Le 17 novembre, une projection-débat du film de Clara Laurent « Herbert Traube, le destin français d’un indésirable » est organisée au théâtre des Variétés par l’association Devoir de Mémoire. L’occasion de rencontrer un combattant contre l’oubli.
Dès la première rencontre avec Herbert Traube, la journaliste-autrice Clara Laurent n’eut aucun doute : « Il m’apparut clairement qu’il fallait faire un film documentaire sur cet homme exceptionnel. Il y avait même urgence. » Produit parNina productions, avec le soutien de l’association monégasque « Pour le Devoir de Mémoire », « Herbert Traube, le destin français d’un indésirable » retrace en 1h30, l’histoire de ce rescapé de la Shoah, résistant, légionnaire soldat de la Libération. La vie rocambolesque de l’un des derniers témoins vivants de cette sombre période de l’Histoire.
Né juif autrichien à Vienne en 1924, témoin de l’Anschluss, persécuté par les nazis, Herbert Traube est interné dans des camps français de 1940 à 1942. Après avoir résisté à Marseille, il s’évade d’un train en marche vers les camps de la mort. Il s’engage alors à 18 ans dans la Légion étrangère et devient soldat de la Libération. De 1945 à 1947, ironie de l’histoire, il doit former des Allemands prisonniers de guerre – d’anciens nazis voire SS pour beaucoup d’entre eux – engagés dans la Légion et s’embarquer avec eux en Indochine…

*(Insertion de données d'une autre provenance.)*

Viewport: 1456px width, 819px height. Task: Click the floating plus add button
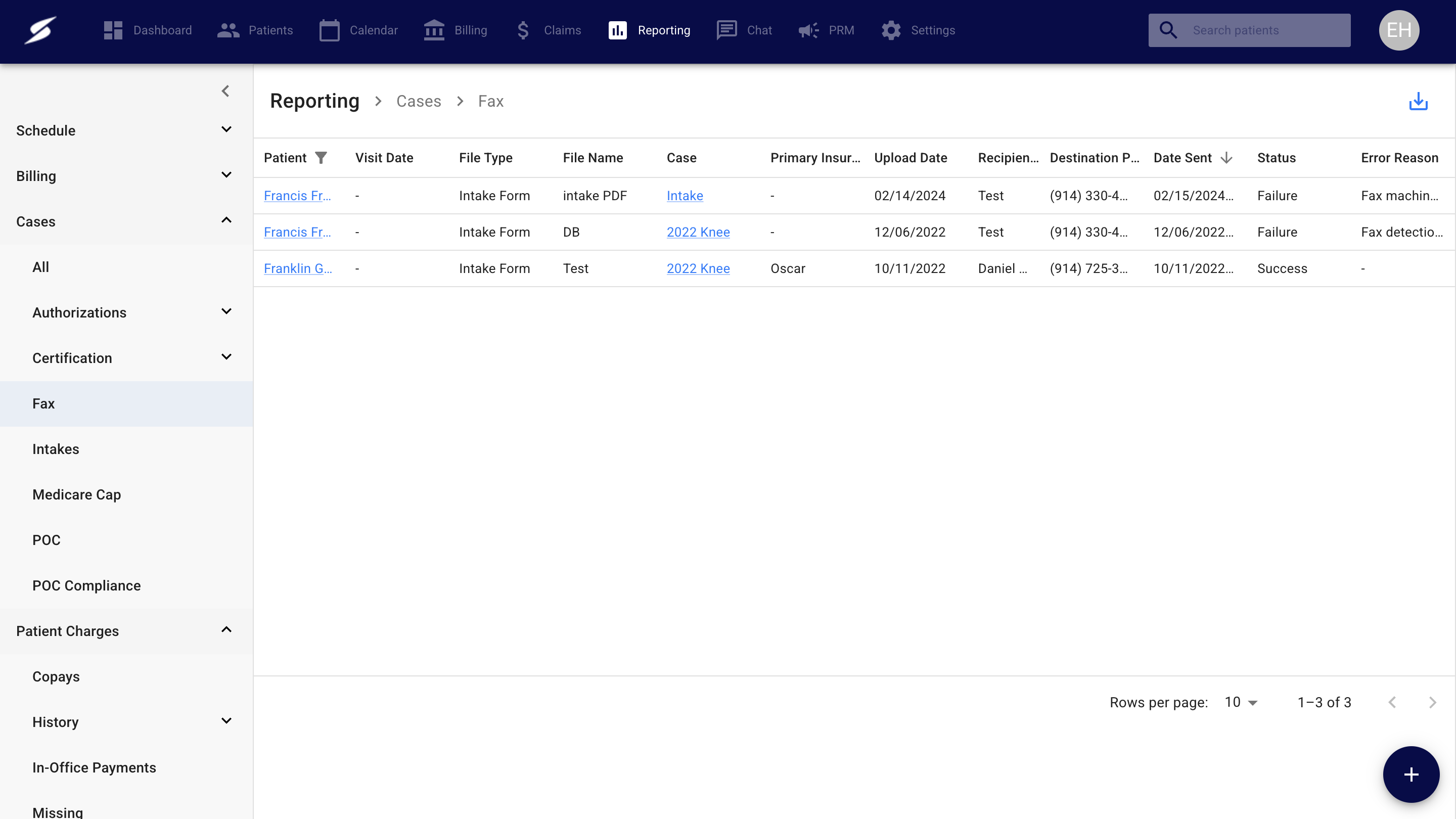click(x=1411, y=774)
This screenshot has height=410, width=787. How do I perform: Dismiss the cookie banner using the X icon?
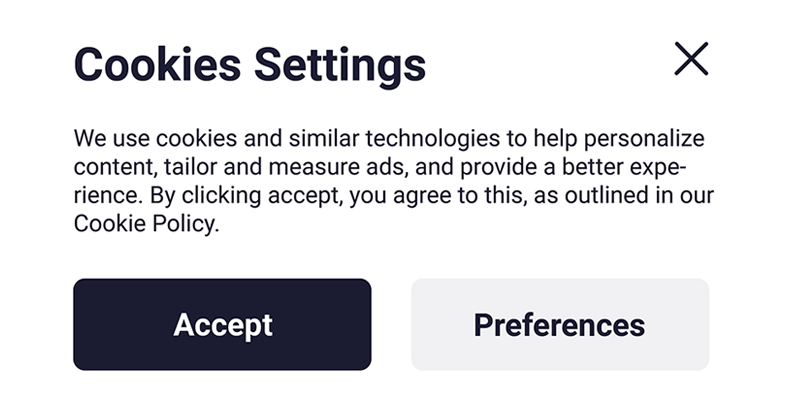pyautogui.click(x=691, y=60)
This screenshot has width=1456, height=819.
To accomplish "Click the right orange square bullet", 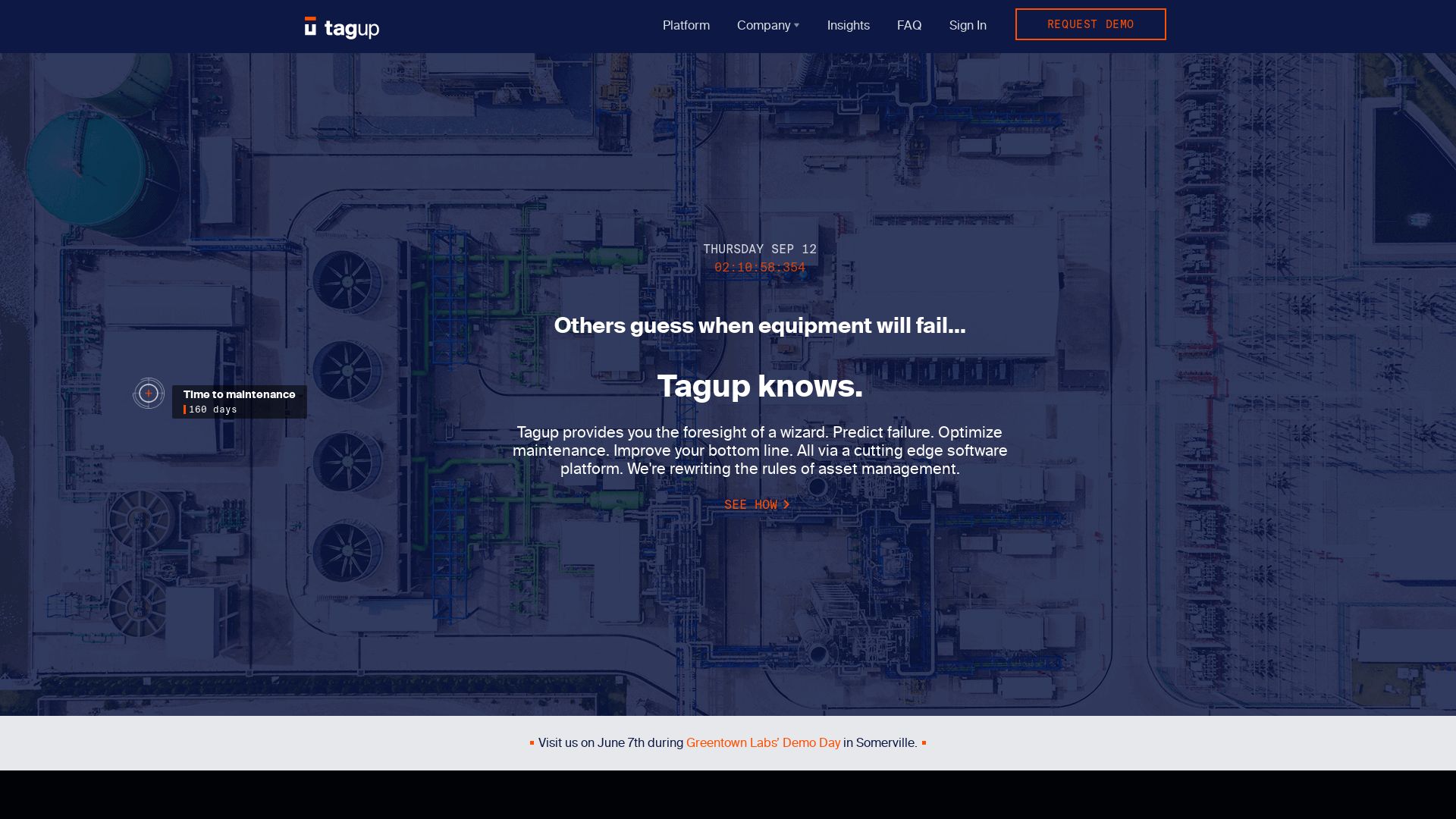I will click(x=924, y=743).
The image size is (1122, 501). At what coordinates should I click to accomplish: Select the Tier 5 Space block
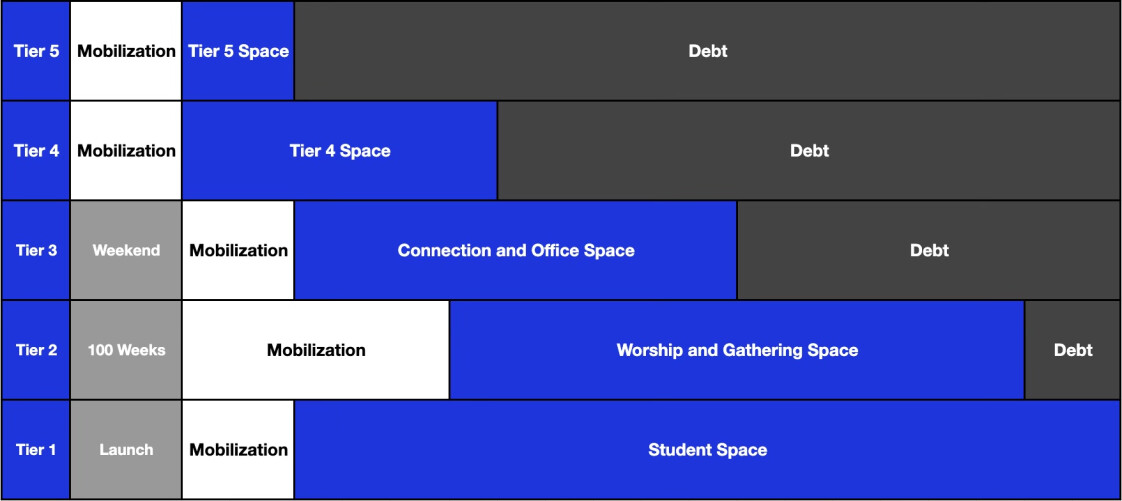(238, 51)
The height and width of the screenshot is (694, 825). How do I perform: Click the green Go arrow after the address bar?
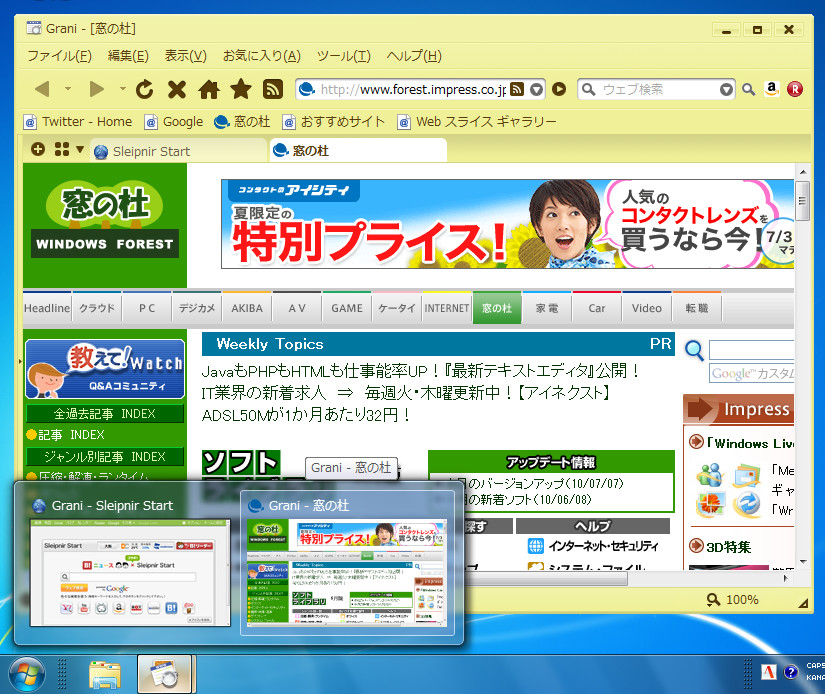pyautogui.click(x=559, y=89)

Naturalisé français en 1949, Herbert s’installe en région parisienne où il fonde une famille. En 1989, il est élu conseiller municipal du village de Sainte-Agnès (Alpes-Maritimes). Il devient maire-adjoint en 1990. Ainsi, cet émigré devenu « français non par le sang reçu mais par le sang versé » (formule de la Légion étrangère qu’Herbert aime à citer) sera un élu de la République française au service de ses concitoyens jusqu’en 2008…
L’enjeu de ce documentaire sélectionné pour la dixième édition du festival d’Amnesty International “Au Cinéma pour les Droits Humains” est bien entendu de « sensibiliser au poison de l’antisémitisme et aux mécanismes menant à la barbarie. Il fallait qu’Herbert – 98 ans ! – puisse témoigner des mécanismes de la montée du nazisme en Autriche. Témoigner du glissement d’une population vers la haine antisémite. Qu’il puisse raconter, lui qui l’avait vécu dans sa chair, comment de « paisibles bourgeois étaient devenus des bêtes enragées ». Ce témoignage-là était crucial, à une époque où les derniers témoins disparaissent », explique Clara Laurent. Projeté dans plusieurs villes depuis un an, notamment à Paris au Mémorial de la Shoah, « Herbert Traube, le destin français d’un indésirable » sera projeté au Théâtre des Variétés de Monaco le 17 novembre prochain. Il sera également montré aux scolaires dans la journée. Le film, qui inclut des séquences animées réalisées par Thibault Chimier, en plus des images d’interviews et les archives audiovisuelles et photographiques d’époque, « est accessible au jeune public », souligne Clara Laurent.
« Un peuple qui oublie son passé est condamné à le revivre »
« Rendre hommage à ceux qui furent internés, déportés ou anciens résistants pour leurs activités patriotiques, leurs origines ou leurs opinions », c’est la mission que s’est assigné Devoir de mémoire, créé en 2011. Présidée par Pierre Brière, l’association monégasque appelle toutes les personnes aimant l’Histoire, à rejoindre ce collectif uni « sans distinction de nationalité, de tendance, de conception philosophique, politique ou religieuse », afin de participer à cette tâche de devoir de mémoire. L’association organise différentes actions pour sensibiliser le public : expositions, conférences et projections. Son mot d’ordre : « Un peuple qui oublie son passé est condamné à le revivre » comme le rappelait Winston Churchill.